→ **Text passage**
● ● ● ● ●
Example: Travelling Salesman Problem (TSP)
State: \(dp[mask][i]\) = the minimum cost to visit the vertices in \(mask\) and finish at vertex \(i\).
const int MAXN = 20;
const int INF = 1e9;
int dist[MAXN][MAXN];
int dp[1 << MAXN][MAXN];
int n;
int tsp() {
// Initialization
for (int mask = 0; mask < (1 << n); mask++) {
for (int i = 0; i < n; i++) {
dp[mask][i] = INF;
}
}
// Start from vertex 0
dp[1][0] = 0;
// For each mask (set of visited vertices)
for (int mask = 1; mask < (1 << n); mask++) {
for (int i = 0; i < n; i++) {
if (!(mask & (1 << i))) continue; // i must be in the mask
if (dp[mask][i] == INF) continue;
// Try to add vertex j
for (int j = 0; j < n; j++) {
if (mask & (1 << j)) continue; // j is already visited
int newMask = mask | (1 << j);
dp[newMask][j] = min(dp[newMask][j],
dp[mask][i] + dist[i][j]);
}
}
}
// Find the minimum cost for visiting all vertices
int fullMask = (1 << n) - 1;
int result = INF;
for (int i = 0; i < n; i++) {
result = min(result, dp[fullMask][i] + dist[i][0]); // return to start
}
return result;
}
Optimization: Subset Sum with bitwise operations
If we have a set of numbers and want to find all possible sums, we can use bitset:
#include <bitset>
bitset<100005> dp;
void subsetSum(vector<int>& nums) {
dp[0] = 1; // sum 0 is possible
for (int x : nums) {
dp |= (dp << x); // add x to all possible sums
}
}
4. Digit DP
Used for counting numbers in an interval \([L, R]\) that satisfy a certain property.
Approach: Count numbers from \([0, R]\) minus numbers from \([0, L-1]\).
● ● ● ● ●
→ **Data lines**
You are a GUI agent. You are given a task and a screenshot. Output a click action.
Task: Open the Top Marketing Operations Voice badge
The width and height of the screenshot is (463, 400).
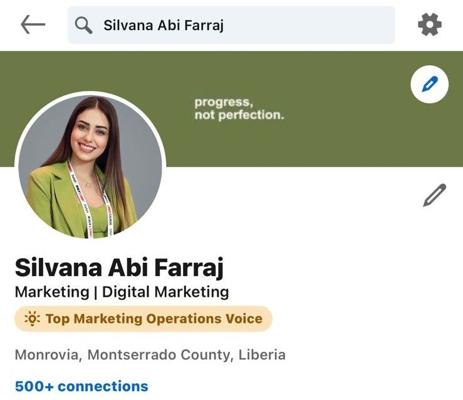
● ● ● ● ●
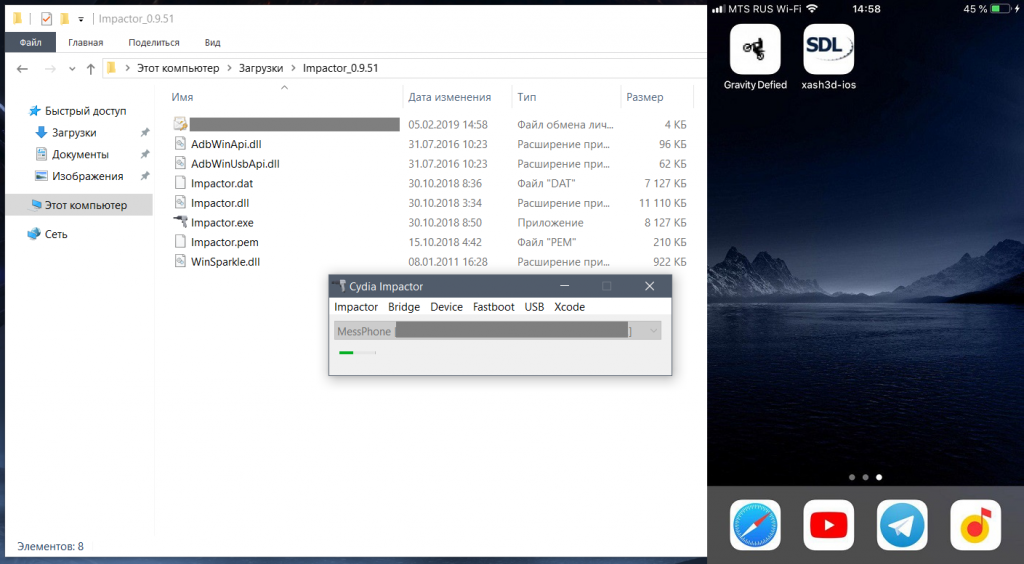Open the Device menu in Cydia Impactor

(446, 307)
● ● ● ● ●
→ **Problem details**
In the TSP code of the text passage, why does the final loop add dist[i][0] to dp[fullMask][i] before taking the minimum? Answer in one to three sentences.

→ **Completed task**
dp[fullMask][i] is the minimum cost to visit all the vertices and finish at vertex i. The tour must then return to the start, vertex 0, so dist[i][0] adds the cost of that final trip back.